The Rest // Cinema For Peace

Ai Weiwei, DE, 2019
78 min., OmU
Dokumentarfilm
Ai Weiwei fills his latest affecting, insightful and highly topical documentary with the voices, faces and bodies caught in Europe’s refugee crisis.

Continuing the impassioned advocacy that drove 2017’s Human Flow, as well as his recent art, the Chinese-born, Berlin-based art superstar takes a personal approach to the plight of the displaced masses stranded across the continent – recording their pleas for help, hopes for the future, and dismay at the hostility that greets their every move.

Whittled down from 900 hours of footage, The Rest follows individual stories that contribute to an unflinching and forthright examination of life in tents, behind barbed wire and battling against unwelcoming bureaucracy. In Greece, a young woman simply wants to be reunited with her cat. In Germany, a hospitality worker prays that his wife will soon be released from the camp. More follow and, in stunning close-up portraits that traverse the breadth of Europe, Ai tells their tales; in so doing, he also tells a universal tale of the state of the world today.

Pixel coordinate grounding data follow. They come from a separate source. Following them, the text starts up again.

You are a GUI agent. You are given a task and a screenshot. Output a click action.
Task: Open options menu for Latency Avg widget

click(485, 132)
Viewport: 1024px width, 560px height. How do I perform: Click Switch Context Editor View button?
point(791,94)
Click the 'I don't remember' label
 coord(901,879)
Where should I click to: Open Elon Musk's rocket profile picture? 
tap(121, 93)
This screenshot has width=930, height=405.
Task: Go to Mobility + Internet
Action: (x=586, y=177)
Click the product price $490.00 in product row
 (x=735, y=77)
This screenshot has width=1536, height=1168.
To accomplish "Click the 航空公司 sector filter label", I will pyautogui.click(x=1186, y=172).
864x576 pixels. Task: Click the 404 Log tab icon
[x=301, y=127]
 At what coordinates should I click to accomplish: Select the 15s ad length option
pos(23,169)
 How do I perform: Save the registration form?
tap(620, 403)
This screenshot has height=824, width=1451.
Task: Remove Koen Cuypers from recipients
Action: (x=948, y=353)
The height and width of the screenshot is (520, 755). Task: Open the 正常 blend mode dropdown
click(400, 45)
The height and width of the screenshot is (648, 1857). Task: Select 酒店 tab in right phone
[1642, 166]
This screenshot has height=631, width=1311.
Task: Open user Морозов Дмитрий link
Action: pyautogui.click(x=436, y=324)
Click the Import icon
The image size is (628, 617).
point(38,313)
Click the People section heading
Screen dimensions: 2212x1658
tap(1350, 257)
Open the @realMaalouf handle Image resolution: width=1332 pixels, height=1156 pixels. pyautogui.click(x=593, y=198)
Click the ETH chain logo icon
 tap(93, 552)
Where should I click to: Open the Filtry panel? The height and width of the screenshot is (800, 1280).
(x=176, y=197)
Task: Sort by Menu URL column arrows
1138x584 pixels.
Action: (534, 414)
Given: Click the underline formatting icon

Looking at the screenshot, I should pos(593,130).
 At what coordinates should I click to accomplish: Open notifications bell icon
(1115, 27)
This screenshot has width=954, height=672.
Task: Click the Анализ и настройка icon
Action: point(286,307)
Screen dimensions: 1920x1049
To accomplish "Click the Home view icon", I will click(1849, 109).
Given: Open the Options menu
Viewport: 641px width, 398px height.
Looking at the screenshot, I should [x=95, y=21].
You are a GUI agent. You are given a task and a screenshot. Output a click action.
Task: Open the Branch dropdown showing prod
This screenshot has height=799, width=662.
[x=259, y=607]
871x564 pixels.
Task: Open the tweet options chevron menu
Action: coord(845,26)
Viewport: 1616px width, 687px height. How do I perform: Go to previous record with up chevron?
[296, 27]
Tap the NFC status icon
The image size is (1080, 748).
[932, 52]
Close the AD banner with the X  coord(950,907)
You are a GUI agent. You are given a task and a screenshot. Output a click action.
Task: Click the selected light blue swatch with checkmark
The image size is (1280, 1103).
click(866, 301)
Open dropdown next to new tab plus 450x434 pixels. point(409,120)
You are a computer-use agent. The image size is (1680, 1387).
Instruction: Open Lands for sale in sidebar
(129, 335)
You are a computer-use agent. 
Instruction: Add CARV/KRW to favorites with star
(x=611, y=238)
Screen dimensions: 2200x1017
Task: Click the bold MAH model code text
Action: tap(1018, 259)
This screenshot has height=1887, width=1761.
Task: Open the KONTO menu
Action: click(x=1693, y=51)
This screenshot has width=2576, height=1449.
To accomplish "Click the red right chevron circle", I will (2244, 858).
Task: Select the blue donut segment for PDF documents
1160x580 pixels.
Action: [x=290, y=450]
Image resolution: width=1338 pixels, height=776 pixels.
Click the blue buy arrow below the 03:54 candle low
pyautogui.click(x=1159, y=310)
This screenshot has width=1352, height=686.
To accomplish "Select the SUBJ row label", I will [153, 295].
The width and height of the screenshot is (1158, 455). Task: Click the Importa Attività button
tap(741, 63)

“A lament for the lack of compassion in the world and the stubborn refusal to acknowledge the common humanity that unites ‘us’ and ‘them’.” – Screen International


FREE ENTRY
Screening in cooperation with Cinema For Peace
„The Rest“ is a documentary by Ai Weiwei about refugees who arrived in Europe, the world’s bastion of human rights. These refugees fled war and persecution in Afghanistan, Iraq, Syria, and other conflict-ridden countries. They sought refuge in France, Italy, Germany, Greece, Sweden, and Turkey, but most have not found the safe havens of their dreams. Instead, they now live in limbo within a disintegrating humanitarian aid system, no longer the center of media attention, yet unable to move forward with their lives. They are „The Rest“. In 2017 Ai Weiwei released „Human Flow“, his epic film about the global refugee crisis, spanning 23 countries in Africa, Asia, Europe, and North America. Since then, the crisis has only worsened, and rising anti-immigrant sentiments have been stoked by populist European politicians. Those refugees awaiting sanctuary in Europe found their lives put on hold, victims of overburdened aid systems, media fatigue and intensifying nationalism. For these reasons, Ai Weiwei decided to create „The Rest“ from the 900 hours of unused footage from „Human Flow“ to call attention to the unresolved plight of refugees on European soil. „The Rest“ is a personal, deeply trenchant film focused on the everyday lives of refugees in Europe. Most of the film is told through interviews with refugees and footage of their living situations. They speak of the hardship and danger they faced fleeing war, poverty, and persecution, and of the treacherous routes they undertook to find safety in Europe. Now, however, they face a different type of suffering in Europe, stalled by overburdened aid infrastructures as well as escalating anti- immigrant sentiments. „The Rest“ is not only an accumulation of refugees‘ stories but also a mirror of the European political zeitgeist.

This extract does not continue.